__What is expected__
Please begin with the line containing "590x444 pixels. At" and reproduce each line exactly until the records below end, without any pictures.

-------------------------

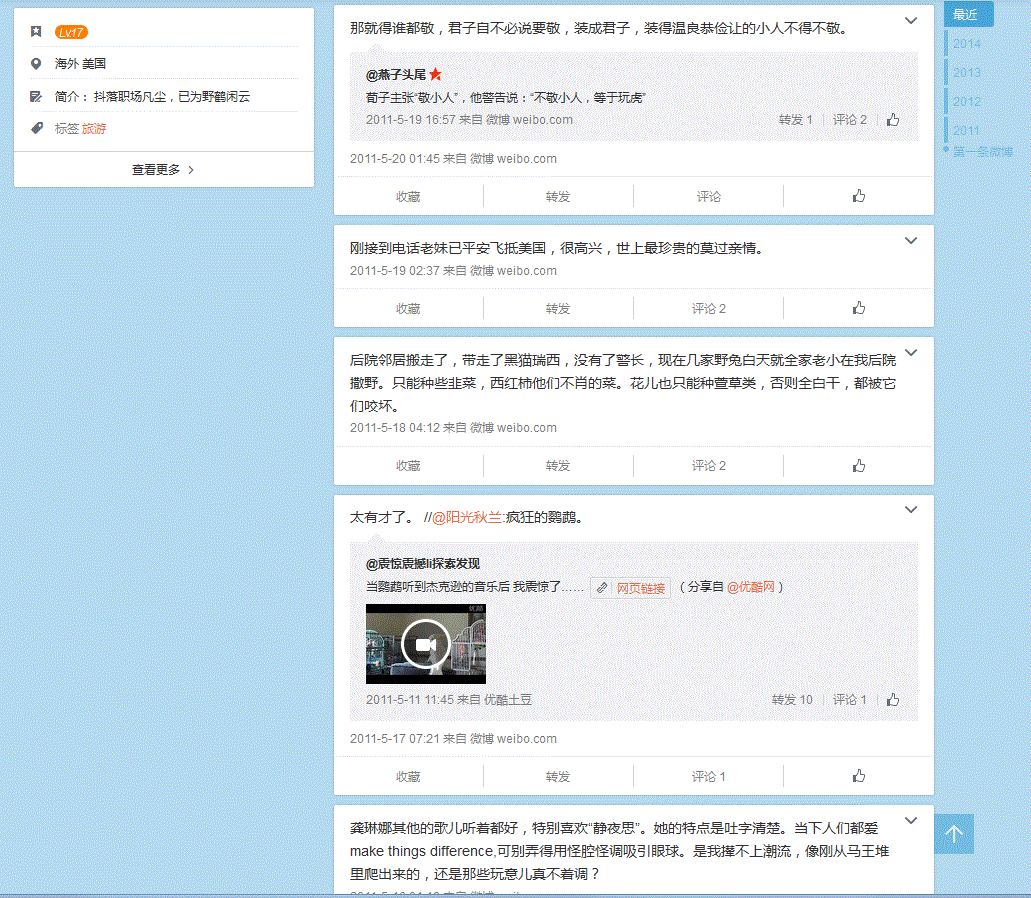Screen dimensions: 1031x898
Task: Like the top post about 君子 and 小人
Action: (x=858, y=197)
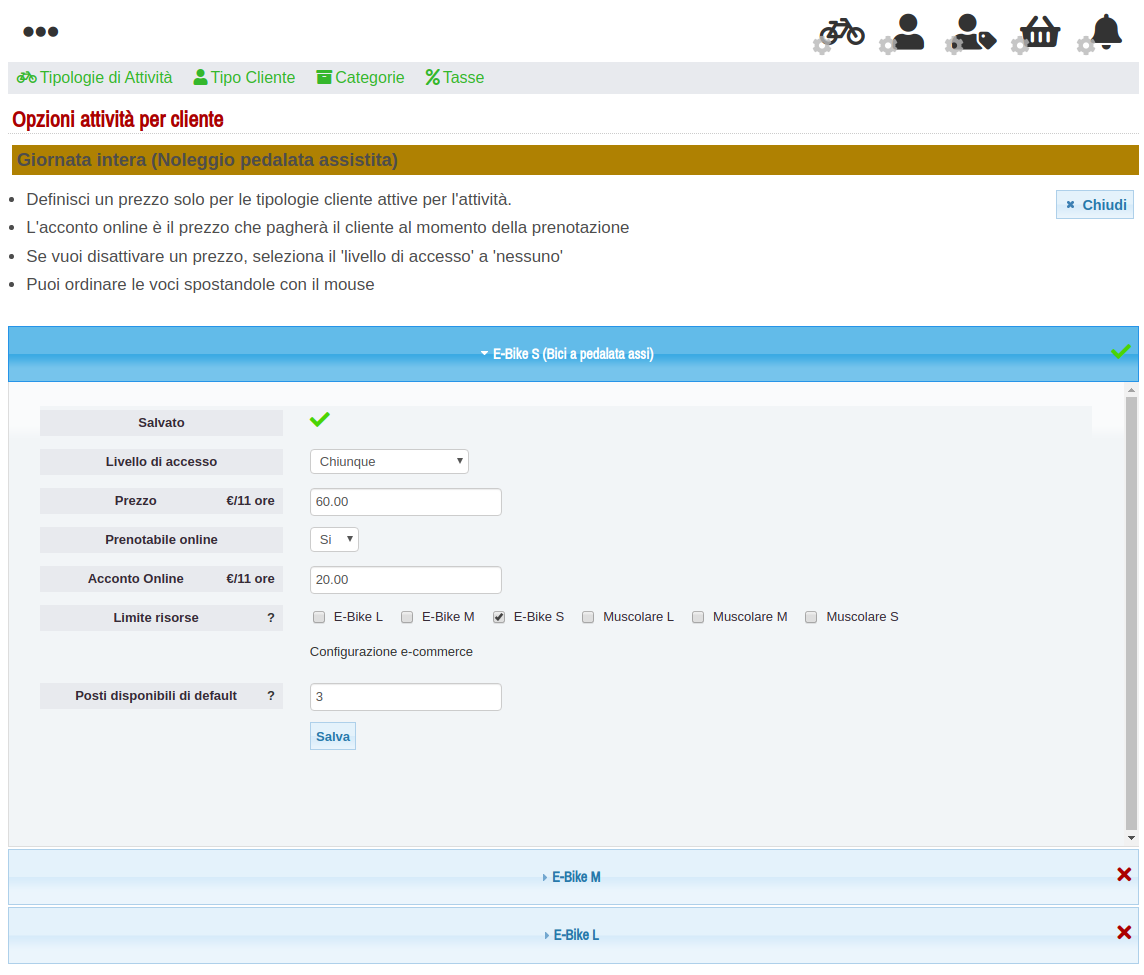Screen dimensions: 1144x975
Task: Open Prenotabile online dropdown
Action: 334,539
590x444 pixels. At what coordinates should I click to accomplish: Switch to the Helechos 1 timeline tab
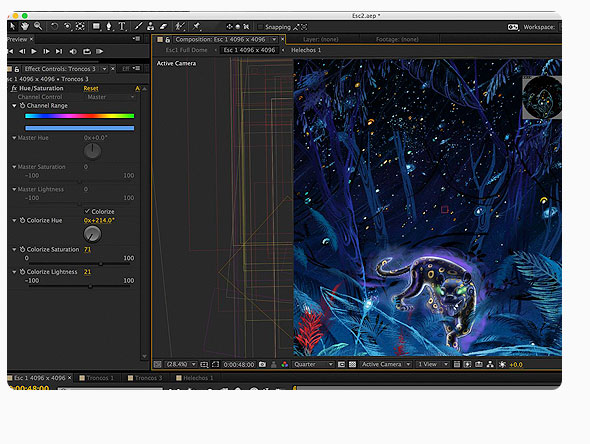point(195,378)
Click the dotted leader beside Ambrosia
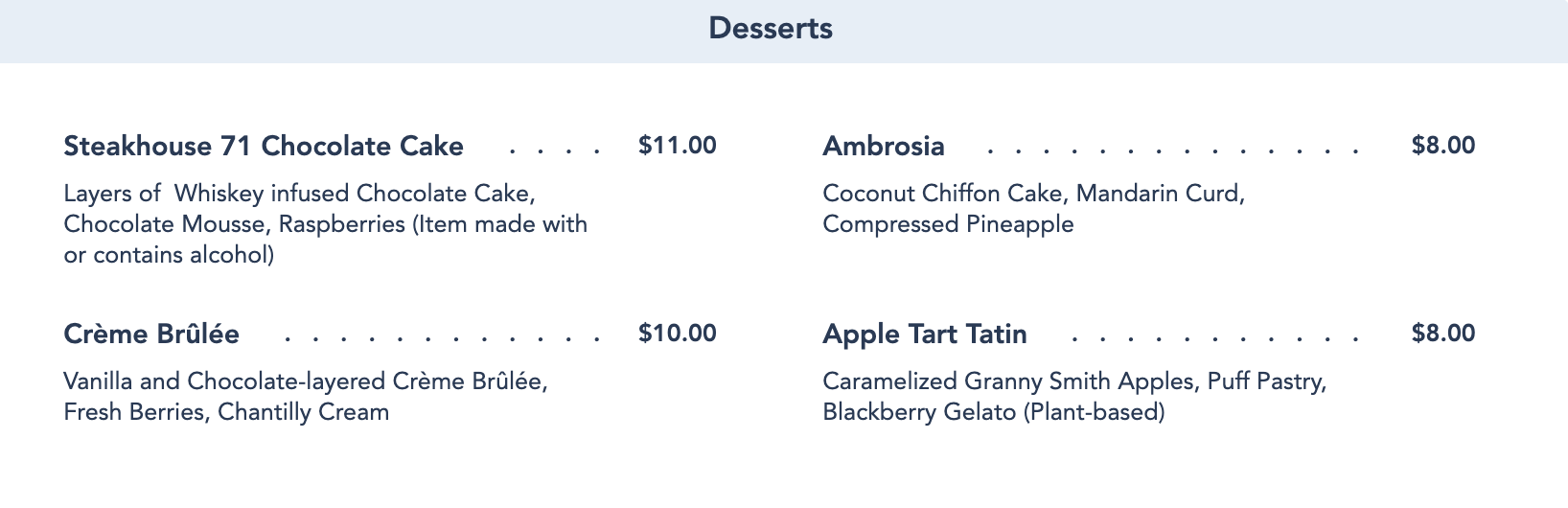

-------------------------

__Expected answer__
590x444 pixels. At what coordinates should I click to accomplish: Switch to the Helechos 1 timeline tab
point(195,378)
Click the dotted leader beside Ambrosia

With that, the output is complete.